▶ [练习说明]
1 - 请列出优先级队列源码讲解中写出了方法签名的所有方法名称，构造函数也算在内。
2 - 请从优先级队列源码讲解的最后一行之后接着续写下去。

优先级队列的构造函数 设置初始容量以及比较器,比较器用来决定最大堆以及最小堆
public PriorityQueue(int initialCapacity,
Comparator<? super E> comparator) {
// Note: This restriction of at least one is not actually needed,
// but continues for 1.5 compatibility
if (initialCapacity < 1)
throw new IllegalArgumentException();
this.queue = new Object[initialCapacity];
this.comparator = comparator;
}
基本调整算法
在k位置插入元素x,由于x插入会破坏堆序,因此需要对于k位置进行向下调整
/**
* Inserts item x at position k, maintaining heap invariant by
* demoting x down the tree repeatedly until it is less than or
* equal to its children or is a leaf.
*
* @param k the position to fill
* @param x the item to insert
*/
private void siftDown(int k, E x) {
if (comparator != null)
siftDownUsingComparator(k, x);
else
siftDownComparable(k, x);
}
具体的向下调整过程,k必定为非叶子节点,因此有k<size/2,获取k的左孩子2k+1(这里数组索引下标从0开始),右孩子2k+2,然后求出左孩子与右孩子较大值,比较较大值与k位置处元素值,如果k位置处元素较小,则需要交换较小值与k位置处元素值,然后继续对于较小值进行向下调整。
@SuppressWarnings("unchecked")
private void siftDownComparable(int k, E x) {
Comparable<? super E> key = (Comparable<? super E>)x;
int half = size >>> 1; // loop while a non-leaf
while (k < half) {
int child = (k << 1) + 1; // assume left child is least
Object c = queue[child];
int right = child + 1;
if (right < size &&
((Comparable<? super E>) c).compareTo((E) queue[right]) > 0)
c = queue[child = right];
if (key.compareTo((E) c) <= 0)

▶ [数据摘录]
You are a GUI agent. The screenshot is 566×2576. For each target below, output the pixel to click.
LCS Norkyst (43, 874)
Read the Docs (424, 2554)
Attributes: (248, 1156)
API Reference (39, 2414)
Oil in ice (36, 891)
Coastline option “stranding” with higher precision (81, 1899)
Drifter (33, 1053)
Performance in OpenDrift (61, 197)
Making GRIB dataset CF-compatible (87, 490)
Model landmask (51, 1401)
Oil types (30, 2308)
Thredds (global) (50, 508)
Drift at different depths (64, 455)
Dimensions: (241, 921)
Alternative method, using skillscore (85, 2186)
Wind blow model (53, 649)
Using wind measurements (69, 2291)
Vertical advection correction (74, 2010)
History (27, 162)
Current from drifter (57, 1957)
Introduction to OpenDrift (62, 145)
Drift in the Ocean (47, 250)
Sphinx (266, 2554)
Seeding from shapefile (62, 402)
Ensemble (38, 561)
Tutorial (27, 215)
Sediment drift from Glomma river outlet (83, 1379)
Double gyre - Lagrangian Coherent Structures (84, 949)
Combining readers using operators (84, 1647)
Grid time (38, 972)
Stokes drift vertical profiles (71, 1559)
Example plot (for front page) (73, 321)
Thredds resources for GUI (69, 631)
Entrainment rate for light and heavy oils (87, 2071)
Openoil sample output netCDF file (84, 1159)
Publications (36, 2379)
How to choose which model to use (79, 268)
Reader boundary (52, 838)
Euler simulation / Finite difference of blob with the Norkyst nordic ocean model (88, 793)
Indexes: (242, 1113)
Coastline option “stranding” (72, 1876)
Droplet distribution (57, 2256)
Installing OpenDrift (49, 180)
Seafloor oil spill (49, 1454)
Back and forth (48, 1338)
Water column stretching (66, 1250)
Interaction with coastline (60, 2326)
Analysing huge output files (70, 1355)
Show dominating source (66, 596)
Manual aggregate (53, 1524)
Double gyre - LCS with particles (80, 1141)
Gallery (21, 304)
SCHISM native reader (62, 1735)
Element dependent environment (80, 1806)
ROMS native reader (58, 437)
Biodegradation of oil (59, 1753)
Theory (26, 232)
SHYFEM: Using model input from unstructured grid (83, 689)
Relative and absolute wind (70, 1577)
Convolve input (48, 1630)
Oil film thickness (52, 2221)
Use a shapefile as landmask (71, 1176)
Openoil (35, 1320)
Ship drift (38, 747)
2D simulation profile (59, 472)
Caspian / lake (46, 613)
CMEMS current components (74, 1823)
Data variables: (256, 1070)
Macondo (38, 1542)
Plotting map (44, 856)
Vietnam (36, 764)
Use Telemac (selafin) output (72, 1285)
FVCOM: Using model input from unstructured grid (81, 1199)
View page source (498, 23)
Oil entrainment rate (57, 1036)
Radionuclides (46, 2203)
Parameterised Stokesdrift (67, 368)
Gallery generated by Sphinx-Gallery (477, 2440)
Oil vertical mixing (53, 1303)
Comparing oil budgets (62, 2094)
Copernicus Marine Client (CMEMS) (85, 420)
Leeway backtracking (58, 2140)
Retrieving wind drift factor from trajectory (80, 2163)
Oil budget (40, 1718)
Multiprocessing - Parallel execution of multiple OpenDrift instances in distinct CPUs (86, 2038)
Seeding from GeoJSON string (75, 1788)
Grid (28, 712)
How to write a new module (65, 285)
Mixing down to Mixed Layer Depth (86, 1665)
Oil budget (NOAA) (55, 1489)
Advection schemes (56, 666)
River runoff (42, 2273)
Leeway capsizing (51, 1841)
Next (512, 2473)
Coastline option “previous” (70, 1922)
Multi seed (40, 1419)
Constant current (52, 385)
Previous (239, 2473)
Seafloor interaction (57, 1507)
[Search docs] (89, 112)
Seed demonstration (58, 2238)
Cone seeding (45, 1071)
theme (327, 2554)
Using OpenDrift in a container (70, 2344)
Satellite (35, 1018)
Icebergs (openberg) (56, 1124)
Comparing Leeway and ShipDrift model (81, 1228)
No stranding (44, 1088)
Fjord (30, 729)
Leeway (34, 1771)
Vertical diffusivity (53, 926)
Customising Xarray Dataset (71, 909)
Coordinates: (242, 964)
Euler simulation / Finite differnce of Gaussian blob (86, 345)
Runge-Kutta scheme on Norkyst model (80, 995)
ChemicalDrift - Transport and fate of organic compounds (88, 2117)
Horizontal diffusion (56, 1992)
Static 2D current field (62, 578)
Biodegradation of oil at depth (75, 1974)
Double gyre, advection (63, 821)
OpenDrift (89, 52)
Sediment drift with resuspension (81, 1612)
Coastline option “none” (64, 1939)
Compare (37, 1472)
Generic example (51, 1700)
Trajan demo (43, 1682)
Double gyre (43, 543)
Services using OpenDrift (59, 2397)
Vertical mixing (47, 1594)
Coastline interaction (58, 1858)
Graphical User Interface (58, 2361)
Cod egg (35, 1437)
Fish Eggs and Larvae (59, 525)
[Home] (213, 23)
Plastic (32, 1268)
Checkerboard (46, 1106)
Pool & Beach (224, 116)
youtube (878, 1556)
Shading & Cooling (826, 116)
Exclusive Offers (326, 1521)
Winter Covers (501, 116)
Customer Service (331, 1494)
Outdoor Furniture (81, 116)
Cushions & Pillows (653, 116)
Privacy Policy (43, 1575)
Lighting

▶ [各题答案]
1 - PriorityQueue、siftDown、siftDownComparable

2 -
break;
queue[k] = c;
k = child;
}
queue[k] = key;
}
在k位置插入元素x,进行向上调整
private void siftUp(int k, E x) {
if (comparator != null)
siftUpUsingComparator(k, x);
else
siftUpComparable(k, x);
}
比较k与其父节点(k-1)/2大小关系,如果k位置处节点值大于其父节点,则将k与父节点交换,继续判断父节点与其父节点是否满足堆序。
@SuppressWarnings("unchecked")
private void siftUpComparable(int k, E x) {
Comparable<? super E> key = (Comparable<? super E>) x;
while (k > 0) {
int parent = (k - 1) >>> 1;
Object e = queue[parent];
if (key.compareTo((E) e) >= 0)
break;
queue[k] = e;
k = parent;
}
queue[k] = key;
}
堆的建立
private void heapify() {
for (int i = (size >>> 1) - 1; i >= 0; i--)
siftDown(i, (E) queue[i]);
}
插入元素
public boolean offer(E e) {
if (e == null)
throw new NullPointerException();
modCount++;
int i = size;
if (i >= queue.length)
grow(i + 1);
size = i + 1;
if (i == 0)
queue[0] = e;
else
siftUp(i, e);
return true;
}
删除堆顶元素
@SuppressWarnings("unchecked")
public E poll() {
if (size == 0)
return null;
int s = --size;
modCount++;
E result = (E) queue[0];
E x = (E) queue[s];
queue[s] = null;
if (s != 0)
siftDown(0, x);
return result;
}
删除任意元素
public boolean remove(Object o) {
int i = indexOf(o);
if (i == -1)
return false;
else {
removeAt(i);
return true;
}
}
首先找到待删除元素的位置,遍历查找
private int indexOf(Object o) {
if (o != null) {
for (int i = 0; i < size; i++)
if (o.equals(queue[i]))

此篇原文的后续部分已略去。